Reproduce the entries exactly.

------------------------------

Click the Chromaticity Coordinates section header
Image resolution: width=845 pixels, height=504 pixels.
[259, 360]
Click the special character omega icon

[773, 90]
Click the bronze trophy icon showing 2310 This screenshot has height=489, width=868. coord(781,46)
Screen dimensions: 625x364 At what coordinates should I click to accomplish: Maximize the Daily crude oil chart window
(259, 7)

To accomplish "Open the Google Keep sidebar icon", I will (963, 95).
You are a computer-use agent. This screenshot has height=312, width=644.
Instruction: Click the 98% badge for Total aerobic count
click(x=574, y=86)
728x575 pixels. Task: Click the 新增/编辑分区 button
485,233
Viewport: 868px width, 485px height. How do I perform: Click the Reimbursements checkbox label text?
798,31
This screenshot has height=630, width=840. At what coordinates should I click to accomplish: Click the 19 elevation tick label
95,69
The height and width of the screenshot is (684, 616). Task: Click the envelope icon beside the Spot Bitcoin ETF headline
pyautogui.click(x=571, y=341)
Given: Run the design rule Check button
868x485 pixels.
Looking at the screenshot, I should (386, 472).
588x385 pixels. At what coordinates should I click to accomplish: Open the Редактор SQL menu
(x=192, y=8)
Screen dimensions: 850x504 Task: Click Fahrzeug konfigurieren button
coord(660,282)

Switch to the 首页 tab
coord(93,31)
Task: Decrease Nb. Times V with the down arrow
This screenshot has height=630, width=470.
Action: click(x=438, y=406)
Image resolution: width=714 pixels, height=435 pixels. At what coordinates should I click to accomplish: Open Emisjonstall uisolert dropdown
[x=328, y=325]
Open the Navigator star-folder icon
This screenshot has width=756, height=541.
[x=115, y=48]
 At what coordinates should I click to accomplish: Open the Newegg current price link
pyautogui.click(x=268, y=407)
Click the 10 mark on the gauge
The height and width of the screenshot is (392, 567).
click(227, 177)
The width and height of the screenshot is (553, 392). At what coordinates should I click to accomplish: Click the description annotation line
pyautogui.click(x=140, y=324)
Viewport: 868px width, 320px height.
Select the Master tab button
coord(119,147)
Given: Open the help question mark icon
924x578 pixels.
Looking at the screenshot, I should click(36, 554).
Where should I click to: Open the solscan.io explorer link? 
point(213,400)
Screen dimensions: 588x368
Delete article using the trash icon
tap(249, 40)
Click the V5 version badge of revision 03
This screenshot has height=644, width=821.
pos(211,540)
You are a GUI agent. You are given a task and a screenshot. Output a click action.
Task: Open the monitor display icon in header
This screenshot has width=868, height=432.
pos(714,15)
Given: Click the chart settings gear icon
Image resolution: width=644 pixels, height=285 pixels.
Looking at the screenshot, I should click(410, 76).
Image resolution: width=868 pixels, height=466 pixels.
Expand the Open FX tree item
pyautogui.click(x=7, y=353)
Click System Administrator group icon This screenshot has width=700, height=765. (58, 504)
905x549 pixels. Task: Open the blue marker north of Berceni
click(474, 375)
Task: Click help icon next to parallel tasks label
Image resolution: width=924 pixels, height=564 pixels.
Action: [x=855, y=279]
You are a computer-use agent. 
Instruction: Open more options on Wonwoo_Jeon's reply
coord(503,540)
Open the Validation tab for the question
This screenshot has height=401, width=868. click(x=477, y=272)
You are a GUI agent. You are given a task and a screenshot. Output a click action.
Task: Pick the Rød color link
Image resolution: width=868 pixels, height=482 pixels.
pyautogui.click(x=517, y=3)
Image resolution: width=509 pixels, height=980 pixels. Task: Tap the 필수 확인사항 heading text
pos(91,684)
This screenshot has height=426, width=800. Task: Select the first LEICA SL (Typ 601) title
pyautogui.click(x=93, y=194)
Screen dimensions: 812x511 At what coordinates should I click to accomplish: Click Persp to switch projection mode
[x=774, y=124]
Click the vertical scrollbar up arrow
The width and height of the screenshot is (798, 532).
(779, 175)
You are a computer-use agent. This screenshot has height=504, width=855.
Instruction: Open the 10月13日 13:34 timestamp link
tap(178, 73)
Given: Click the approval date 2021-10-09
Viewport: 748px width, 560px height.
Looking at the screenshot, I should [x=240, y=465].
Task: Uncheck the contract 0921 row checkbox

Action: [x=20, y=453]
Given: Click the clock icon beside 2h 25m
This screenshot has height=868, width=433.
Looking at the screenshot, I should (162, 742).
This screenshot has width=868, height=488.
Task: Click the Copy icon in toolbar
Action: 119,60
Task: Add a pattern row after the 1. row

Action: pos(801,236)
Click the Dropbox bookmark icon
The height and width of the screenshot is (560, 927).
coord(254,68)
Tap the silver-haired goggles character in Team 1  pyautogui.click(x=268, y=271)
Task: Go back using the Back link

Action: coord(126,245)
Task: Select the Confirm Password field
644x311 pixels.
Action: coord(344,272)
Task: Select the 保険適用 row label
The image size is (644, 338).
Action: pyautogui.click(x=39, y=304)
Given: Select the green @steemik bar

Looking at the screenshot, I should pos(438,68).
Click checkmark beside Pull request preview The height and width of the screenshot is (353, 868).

------------------------------

### Output for this task
Click the Chromaticity Coordinates section header
Image resolution: width=845 pixels, height=504 pixels.
[259, 360]
Click the special character omega icon

[773, 90]
Click the bronze trophy icon showing 2310 This screenshot has height=489, width=868. coord(781,46)
Screen dimensions: 625x364 At what coordinates should I click to accomplish: Maximize the Daily crude oil chart window
(259, 7)

To accomplish "Open the Google Keep sidebar icon", I will (963, 95).
You are a computer-use agent. This screenshot has height=312, width=644.
Instruction: Click the 98% badge for Total aerobic count
click(x=574, y=86)
728x575 pixels. Task: Click the 新增/编辑分区 button
485,233
Viewport: 868px width, 485px height. How do I perform: Click the Reimbursements checkbox label text?
798,31
This screenshot has height=630, width=840. At what coordinates should I click to accomplish: Click the 19 elevation tick label
95,69
The height and width of the screenshot is (684, 616). Task: Click the envelope icon beside the Spot Bitcoin ETF headline
pyautogui.click(x=571, y=341)
Given: Run the design rule Check button
868x485 pixels.
Looking at the screenshot, I should (386, 472).
588x385 pixels. At what coordinates should I click to accomplish: Open the Редактор SQL menu
(x=192, y=8)
Screen dimensions: 850x504 Task: Click Fahrzeug konfigurieren button
coord(660,282)

Switch to the 首页 tab
coord(93,31)
Task: Decrease Nb. Times V with the down arrow
This screenshot has height=630, width=470.
Action: click(x=438, y=406)
Image resolution: width=714 pixels, height=435 pixels. At what coordinates should I click to accomplish: Open Emisjonstall uisolert dropdown
[x=328, y=325]
Open the Navigator star-folder icon
This screenshot has width=756, height=541.
[x=115, y=48]
 At what coordinates should I click to accomplish: Open the Newegg current price link
pyautogui.click(x=268, y=407)
Click the 10 mark on the gauge
The height and width of the screenshot is (392, 567).
click(227, 177)
The width and height of the screenshot is (553, 392). At what coordinates should I click to accomplish: Click the description annotation line
pyautogui.click(x=140, y=324)
Viewport: 868px width, 320px height.
Select the Master tab button
coord(119,147)
Given: Open the help question mark icon
924x578 pixels.
Looking at the screenshot, I should click(36, 554).
Where should I click to: Open the solscan.io explorer link? 
point(213,400)
Screen dimensions: 588x368
Delete article using the trash icon
tap(249, 40)
Click the V5 version badge of revision 03
This screenshot has height=644, width=821.
pos(211,540)
You are a GUI agent. You are given a task and a screenshot. Output a click action.
Task: Open the monitor display icon in header
This screenshot has width=868, height=432.
pos(714,15)
Given: Click the chart settings gear icon
Image resolution: width=644 pixels, height=285 pixels.
Looking at the screenshot, I should click(410, 76).
Image resolution: width=868 pixels, height=466 pixels.
Expand the Open FX tree item
pyautogui.click(x=7, y=353)
Click System Administrator group icon This screenshot has width=700, height=765. (58, 504)
905x549 pixels. Task: Open the blue marker north of Berceni
click(474, 375)
Task: Click help icon next to parallel tasks label
Image resolution: width=924 pixels, height=564 pixels.
Action: [x=855, y=279]
You are a computer-use agent. 
Instruction: Open more options on Wonwoo_Jeon's reply
coord(503,540)
Open the Validation tab for the question
This screenshot has height=401, width=868. click(x=477, y=272)
You are a GUI agent. You are given a task and a screenshot. Output a click action.
Task: Pick the Rød color link
Image resolution: width=868 pixels, height=482 pixels.
pyautogui.click(x=517, y=3)
Image resolution: width=509 pixels, height=980 pixels. Task: Tap the 필수 확인사항 heading text
pos(91,684)
This screenshot has height=426, width=800. Task: Select the first LEICA SL (Typ 601) title
pyautogui.click(x=93, y=194)
Screen dimensions: 812x511 At what coordinates should I click to accomplish: Click Persp to switch projection mode
[x=774, y=124]
Click the vertical scrollbar up arrow
The width and height of the screenshot is (798, 532).
(779, 175)
You are a computer-use agent. This screenshot has height=504, width=855.
Instruction: Open the 10月13日 13:34 timestamp link
tap(178, 73)
Given: Click the approval date 2021-10-09
Viewport: 748px width, 560px height.
Looking at the screenshot, I should [x=240, y=465].
Task: Uncheck the contract 0921 row checkbox

Action: [x=20, y=453]
Given: Click the clock icon beside 2h 25m
This screenshot has height=868, width=433.
Looking at the screenshot, I should (162, 742).
This screenshot has width=868, height=488.
Task: Click the Copy icon in toolbar
Action: 119,60
Task: Add a pattern row after the 1. row

Action: pos(801,236)
Click the Dropbox bookmark icon
The height and width of the screenshot is (560, 927).
coord(254,68)
Tap the silver-haired goggles character in Team 1  pyautogui.click(x=268, y=271)
Task: Go back using the Back link

Action: coord(126,245)
Task: Select the Confirm Password field
644x311 pixels.
Action: coord(344,272)
Task: Select the 保険適用 row label
The image size is (644, 338).
Action: pyautogui.click(x=39, y=304)
Given: Select the green @steemik bar

Looking at the screenshot, I should pos(438,68).
Click checkmark beside Pull request preview The height and width of the screenshot is (353, 868).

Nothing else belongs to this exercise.